Top of Study text

It rained and poured here all weekend long.
I promise.
It was dreary and dreadful.
But on Sunday, the sun came out for a few hours. So, we loaded up the Lumberjacklings and went to visit my parents at their campsite for a bit.
Now.
You all know that I cannot take pictures worth a darn.
But, I would like to warn you all, that today, on this first day of June in the year Two-Thousand-and-Ten of our Lord, I am going to toot my own horn.
And you will like it.
You will be amazed, nay, enthralled, at my mad photographical skills.
Let's look at the classic "Lumberjacklings Group Shot," shall we?
Interruption: I am going to super-size the pictures so you can truly appreciate my awesomeness.
What?!
Lumberjill knows how to "supersize" pictures?
That's crazy talk.
Before we begin this epic journey, I feel I must give you all a quick head's up into who is who in this crazy world of Lumberjacklings.
Girl with white shirt and piggy tails: Daisy Mae
Girl with Red shirt and glasses: Sweet Pea
Boy with Gray hoodie: Little Dude
Boy with red shirt, glasses "optional": Handsome Dude.
The above picture is lovely.
But Little Dude is not cooperating.
Daisy Mae is gently breaking his neck in order to get her Mama a decent picture.
Bravo, Daisy Mae!
Bravo!
She was successful!
Holla, Daisy Mae!
Holla!
But, no.
Handsome Dude has looked astray.
Try again.
It is at this point in our session that I wonder why I am even trying.
Who am I kidding?
Look at them.
They don't care.
I am jumping up and down shouting promises of cookies and candy and all sorts of glorious treats of bribery goodness.
But my pleas have fallen on deaf ears.
Classy, Handsome Dude.
Classy.
That'll do, pig Lumberjacklings.
(Name that movie)
That'll do.
Alright. Enough of that foolishness.

Bottom of Study text

**What you are asked to do**
Output the blog post about photographing the kids word for word, starting at "Handsome Dude has" and ending at "Classy, Handsome Dude.".

Top of Given information

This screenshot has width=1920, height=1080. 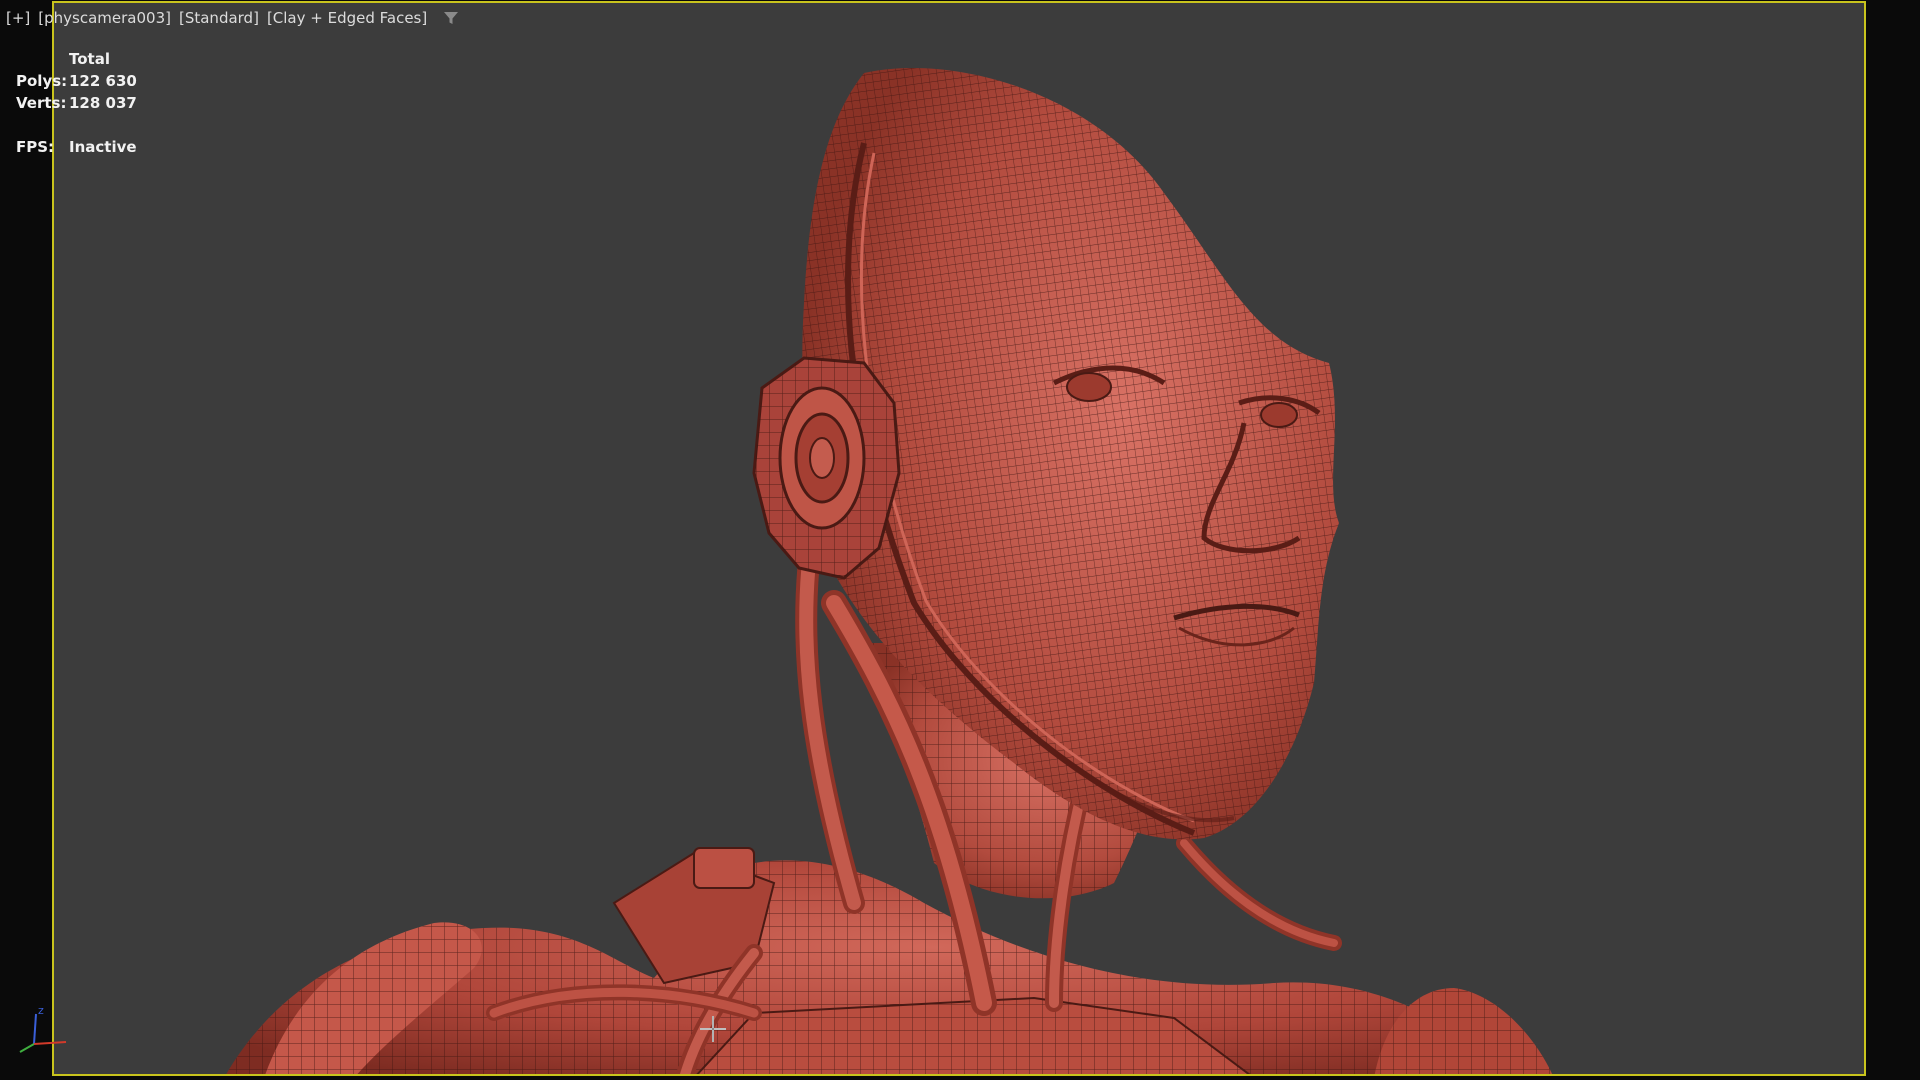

Bottom of Given information

**Exercise answer**
Handsome Dude has looked astray.
Try again.
It is at this point in our session that I wonder why I am even trying.
Who am I kidding?
Look at them.
They don't care.
I am jumping up and down shouting promises of cookies and candy and all sorts of glorious treats of bribery goodness.
But my pleas have fallen on deaf ears.
Classy, Handsome Dude.